The February update slipped in support for the Large Document Format (PSB) in Lightroom Classic. This has been on the request list for a long time, and with increasing sensor sizes and the ability to easily stitch multiple frames into very large panoramas, it is a very welcome addition. I wanted to give it a test drive, and share the steps you might encounter when you create an image that exceeds the file size for PSD or TIF.

The first consideration is what you have set on the External Editing tab of the Preferences. By default it is set to 16 Bit ProPhoto RGB TIF, but it is possible to change that to PSD as well, as I have done. Both TIF and PSD support layers and all the things you would want to do in Photoshop. I have found that layered PSD files tend to be smaller than layered TIF files, but I really think it is more a matter of personal preference. My understanding is that TIF files have a file size limitation of 4GB, while PSD tops out at 2GB.

In the past, once you hit that file size limit you’d have to save the file using Photoshop’s Large Document Format file type, which has a PSB extension. Photoshop can do that just fine, but the problem was that the resulting PSB file would not import back into Lightroom Classic, which was not ideal. Thanks to this new update, those PSB files can be imported back into Lightroom Classic. However, PSB still face the same limit for import as any other photo, which is that it can’t be more than 65,000 pixels on the long side or more than 512 Megapixels total.

In Practice

I started out with 33 frames I captured in Yosemite National Park a few years ago. We were out scouting locations in the morning, and all I had in my hand was a Nikon D5300 with a 105mm lens on it (everything else was back in the car). We came into a field and there was Half Dome looking just beautiful. I couldn’t stand back any further, so I just shot a pano of sorts, hand held, of the entire scene, and kept walking. Later on I threw all 33 frames into Lightroom Classic’s merge to pano function, and it resulted in a 138 megapixel DNG photo of the scene. That was pretty cool! A good reminder to always take the shot.

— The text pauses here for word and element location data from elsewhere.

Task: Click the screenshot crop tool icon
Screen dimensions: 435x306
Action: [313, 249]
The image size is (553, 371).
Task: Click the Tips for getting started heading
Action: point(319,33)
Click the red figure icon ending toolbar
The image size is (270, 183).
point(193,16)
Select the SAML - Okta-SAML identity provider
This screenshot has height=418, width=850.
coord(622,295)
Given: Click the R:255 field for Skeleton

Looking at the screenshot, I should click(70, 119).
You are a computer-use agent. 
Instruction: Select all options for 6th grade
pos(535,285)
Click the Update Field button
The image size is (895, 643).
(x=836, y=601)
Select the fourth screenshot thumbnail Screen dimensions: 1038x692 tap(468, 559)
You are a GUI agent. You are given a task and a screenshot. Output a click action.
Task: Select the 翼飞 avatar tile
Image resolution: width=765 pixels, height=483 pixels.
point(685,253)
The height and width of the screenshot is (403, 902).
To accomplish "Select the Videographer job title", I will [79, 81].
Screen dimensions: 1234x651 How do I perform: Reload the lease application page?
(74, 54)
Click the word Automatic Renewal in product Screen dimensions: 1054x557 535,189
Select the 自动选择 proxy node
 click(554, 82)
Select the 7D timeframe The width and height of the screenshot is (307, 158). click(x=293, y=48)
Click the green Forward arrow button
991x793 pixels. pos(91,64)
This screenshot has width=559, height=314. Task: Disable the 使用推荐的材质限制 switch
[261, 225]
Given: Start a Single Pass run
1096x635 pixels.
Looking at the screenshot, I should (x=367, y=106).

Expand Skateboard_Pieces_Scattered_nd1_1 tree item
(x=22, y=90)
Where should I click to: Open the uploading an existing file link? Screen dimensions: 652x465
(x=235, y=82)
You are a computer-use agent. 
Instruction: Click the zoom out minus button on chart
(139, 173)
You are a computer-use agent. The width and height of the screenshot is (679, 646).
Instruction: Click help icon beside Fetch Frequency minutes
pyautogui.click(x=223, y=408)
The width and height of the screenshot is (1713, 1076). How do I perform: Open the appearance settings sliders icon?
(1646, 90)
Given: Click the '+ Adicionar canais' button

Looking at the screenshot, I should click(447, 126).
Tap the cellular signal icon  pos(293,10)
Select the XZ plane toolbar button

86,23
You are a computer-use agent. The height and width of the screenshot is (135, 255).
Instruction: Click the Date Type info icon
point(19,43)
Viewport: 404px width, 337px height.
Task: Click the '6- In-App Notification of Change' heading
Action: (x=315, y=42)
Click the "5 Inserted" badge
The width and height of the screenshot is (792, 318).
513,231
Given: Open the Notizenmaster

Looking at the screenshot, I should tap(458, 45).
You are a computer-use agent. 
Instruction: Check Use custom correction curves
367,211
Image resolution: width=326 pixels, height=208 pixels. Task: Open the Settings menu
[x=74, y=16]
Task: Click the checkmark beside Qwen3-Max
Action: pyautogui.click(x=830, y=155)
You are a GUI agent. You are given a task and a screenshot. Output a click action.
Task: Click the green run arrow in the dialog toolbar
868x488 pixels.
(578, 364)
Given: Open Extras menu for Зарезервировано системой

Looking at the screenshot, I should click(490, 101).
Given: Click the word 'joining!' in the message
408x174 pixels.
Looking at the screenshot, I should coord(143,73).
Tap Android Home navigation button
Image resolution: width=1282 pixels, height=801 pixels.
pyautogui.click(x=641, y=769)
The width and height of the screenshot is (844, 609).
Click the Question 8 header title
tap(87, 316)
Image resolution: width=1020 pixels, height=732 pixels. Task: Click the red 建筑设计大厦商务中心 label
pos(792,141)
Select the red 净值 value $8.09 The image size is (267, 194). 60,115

After processing the resulting pano in Lightroom Classic I sent it to Photoshop to test out the improved Content Aware Fill to fill in the transparent pixels and then apply some sharpening to finish it off.

That all went well enough, but when I went to File > Save, to save this new edited copy to the same folder as the source photo and have it added back to Lightroom Classic I was confronted with a dialog informing me the copy could not be saved as a PSD because I exceeded that 2GB limit.

So, I went to File > Save As, and chose the Large Document Format from the Format drop-down menu, and saved it to the same folder as the source photo. Saving was slow, but successful.

Once I was done editing and the file was done saving, I closed it out of Photoshop and returned to Lightroom Classic. I was pleased to find the new PSB file had imported successfully into my catalog and was already selected just like it would if it had been the normal PSD (or TIF) file. The resulting PSB file ended up being 3.19GB.

As a final step, now that I can have PSB files in my catalog, it was time to add a new smart collection to my “Catalog Dashboard” by using the rule File Type is Photoshop Large Document (PSB), and including it in the existing collection set.

I’m very grateful for this addition to my workflow. Has anyone else started taking advantage of PSB support yet?